Now we can make a list of numbers x
which don't include these numbers, and then make them odd with the formula 2*n+1
:
sSund :: Integer -> [Integer]
sSund n = let del = sSundDelete n in
2:[2*x+1 | x <- [1..n], not (x `elem` del)]
Which correctly gives you
> sSund 30
[2,3,5,7,11,13,17,19,23,29,31,37,41,43,47,53,59,61]
Speeding things up
It's not as fast as it could be, though, because if you look at
> sSundDelete 10
[4,7,10,13,16,19,22,25,28,31,12,17,22,27,32,37,42,47,52,24,31,38,45,52,59,66,73,40,49,58,67,76,85,94,60,71,82,93,104,115,84,97,110,123,136,112,127,142,157,144,161,178,180,199,220]
it has numbers much bigger than we need - sSund 10
only goes as far as 2*10+1=21. This means we're checking our numbers again and again against numbers that we didn't consider anyway!

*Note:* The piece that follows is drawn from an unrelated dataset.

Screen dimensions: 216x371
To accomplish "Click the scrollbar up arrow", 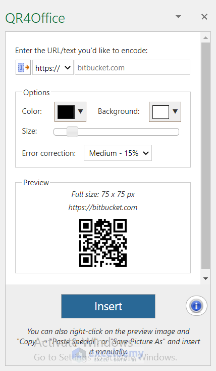I will [x=205, y=37].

The simplest thing to do about this is to rewrite sSundDelete
to say
sSundDelete n = [i+j+2*i*j|i<-[1..n], j<-[i..n],i+j+2*i*j<=n]
very much as you did, or
sSundDelete n = filter (<= n) [i+j+2*i*j|i<-[1..n], j<-[i..n]]

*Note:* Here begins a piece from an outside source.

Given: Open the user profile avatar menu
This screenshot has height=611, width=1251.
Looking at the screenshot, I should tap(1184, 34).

Using a bit of maths to speed things up
The problem with these is that they generate too many numbers and then throw them away. It would be faster to generate only the numbers we need.
Actually, I think it's best to calculate how far to go. the smallest j
we will ever use is i
, so the smallest that 2ij+i+j can be is 2i2+2i. If we don't want that to be over n, we want 2i2+2i<=n, which we can rewrite as 2i(i+1)<=n. Correctness is more important than efficiency, so it's OK to go over n a bit, but it's important not to miss out numbers below n, so we're OK to say 2i2<=n. This can be expressed as i <= floor (sqrt (fromIntegral n / 2))
(floor
truncates decimals, so floor 35.7
is 35, and fromIntegral
is used here to convert n
to a floating point number (allowing non-integers) so we can do division and square roots.
That was a lot of working out, but now we can just calculate once how big i
should go:
sSundDelete n = filter (<= n) [i+j+2*i*j|i<-[1..floor (sqrt (fromIntegral n / 2))], j<-[i..n]]
We can do a similar job on j. We want 2ij+i+j<=n, which we can rearrange to say (2i+1)j<=n-i which can be done as j<=floor( (n'-i')/(2*i'+1))
where i'=fromIntegral i
and n'=fromIntegral n
. This gives us
sSundDelete n = [i+j+2*i*j|let n'=fromIntegral n,
i<-[1..floor (sqrt (n' / 2))],
let i' = fromIntegral i,
j<-[i..floor( (n'-i')/(2*i'+1))]]
This makes it fast enough for me to not give up waiting for sSund 5000
to calculate the second prime number!